When a left cardiac cath is performed with coronary and ventricular angiograms , is it necessary to have the actual contrast injection stated in the body of the report for both angios? If yes, can somebody direct me to the actual place where this rule written? Thanx


----------



## jtuominen (Apr 17, 2009)

Our cathlab docs typically set up their dictation in sections, where they specifically reference each vessel that they imaged and then have a seperate section for their ventriculogram results. Since you wouldn't be able to do a coronary angio or ventriculogram without contrast, I am thinking the best answer to you question would be "no" you don't have to state the contrast was injected, stating the procedures were performed may be sufficient (you can't have one without the other situation) but you would perhaps want to be sure that you have evidence that the coronary arteries were selectively engaged and that some reference was made to the results of the ventriculogram. Perhaps the one "back up" that we have in our dictation set up as well is that the doctors dictate the total contrast utilized during the procedure.
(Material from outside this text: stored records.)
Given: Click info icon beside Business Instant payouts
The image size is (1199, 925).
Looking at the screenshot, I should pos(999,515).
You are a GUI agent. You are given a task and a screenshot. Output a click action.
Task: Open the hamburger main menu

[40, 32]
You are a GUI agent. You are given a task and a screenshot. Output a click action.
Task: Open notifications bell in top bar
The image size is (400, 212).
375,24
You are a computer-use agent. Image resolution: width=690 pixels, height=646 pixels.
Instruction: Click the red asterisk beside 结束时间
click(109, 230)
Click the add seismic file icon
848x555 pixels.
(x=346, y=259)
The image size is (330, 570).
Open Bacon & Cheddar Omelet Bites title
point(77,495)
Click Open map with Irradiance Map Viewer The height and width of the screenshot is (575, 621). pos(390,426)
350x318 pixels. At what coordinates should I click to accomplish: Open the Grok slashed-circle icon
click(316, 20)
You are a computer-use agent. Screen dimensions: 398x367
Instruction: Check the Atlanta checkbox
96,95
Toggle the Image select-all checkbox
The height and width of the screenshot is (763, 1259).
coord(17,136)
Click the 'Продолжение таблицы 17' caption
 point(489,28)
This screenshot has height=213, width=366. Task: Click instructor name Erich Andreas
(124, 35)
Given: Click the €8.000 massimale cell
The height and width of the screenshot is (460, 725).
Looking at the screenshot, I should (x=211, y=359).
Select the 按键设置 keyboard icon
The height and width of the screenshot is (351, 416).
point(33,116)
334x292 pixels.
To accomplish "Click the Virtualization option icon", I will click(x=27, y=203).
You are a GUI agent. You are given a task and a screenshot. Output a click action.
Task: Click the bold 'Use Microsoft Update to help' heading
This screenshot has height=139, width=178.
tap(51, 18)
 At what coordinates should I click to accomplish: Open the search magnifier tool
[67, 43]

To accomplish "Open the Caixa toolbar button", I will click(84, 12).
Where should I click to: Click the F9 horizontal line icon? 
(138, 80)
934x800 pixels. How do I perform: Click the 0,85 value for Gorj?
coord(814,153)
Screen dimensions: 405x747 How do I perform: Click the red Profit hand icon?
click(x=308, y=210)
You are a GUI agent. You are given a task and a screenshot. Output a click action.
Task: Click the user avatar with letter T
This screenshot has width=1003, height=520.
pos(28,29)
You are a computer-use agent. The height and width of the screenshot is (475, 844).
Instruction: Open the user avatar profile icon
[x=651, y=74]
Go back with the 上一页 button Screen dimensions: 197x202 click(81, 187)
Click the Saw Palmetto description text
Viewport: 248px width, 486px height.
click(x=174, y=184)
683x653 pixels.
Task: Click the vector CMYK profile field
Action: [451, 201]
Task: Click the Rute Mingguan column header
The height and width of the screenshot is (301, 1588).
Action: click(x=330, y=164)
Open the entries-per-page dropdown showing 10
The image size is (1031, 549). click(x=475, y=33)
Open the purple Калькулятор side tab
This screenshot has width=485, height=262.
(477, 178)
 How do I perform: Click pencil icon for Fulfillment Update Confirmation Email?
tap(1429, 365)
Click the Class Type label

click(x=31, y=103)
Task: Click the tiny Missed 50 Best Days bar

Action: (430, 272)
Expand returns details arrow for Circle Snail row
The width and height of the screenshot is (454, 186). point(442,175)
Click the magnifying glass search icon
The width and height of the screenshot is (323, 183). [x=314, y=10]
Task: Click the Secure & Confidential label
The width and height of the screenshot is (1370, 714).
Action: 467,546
Here is a mock up of the style we use
PROCEDURE: Left Heart Catheterization with Coronary Angiogram and Left Ventriculogram

HISTORY:

RESULTS:
 Left Main: the LMCA is normal
 LAD: LAD has 50% to at most 60% narrrowing at the mid LAD
 Left Circumflex: Normal
 RCA: 20% narrowing in the proximal to midportion of the RCA

Left Ventriculogram: There is no mitral regurgitation. LVEDP is 27.

Total Contrast 320 ml of Optipray 350. Fluoro 7.0 minutes

CONCLUSIONS:

Hope this was helpful.


----------



## pulin391 (Apr 20, 2009)

Thank you, it was helpful


----------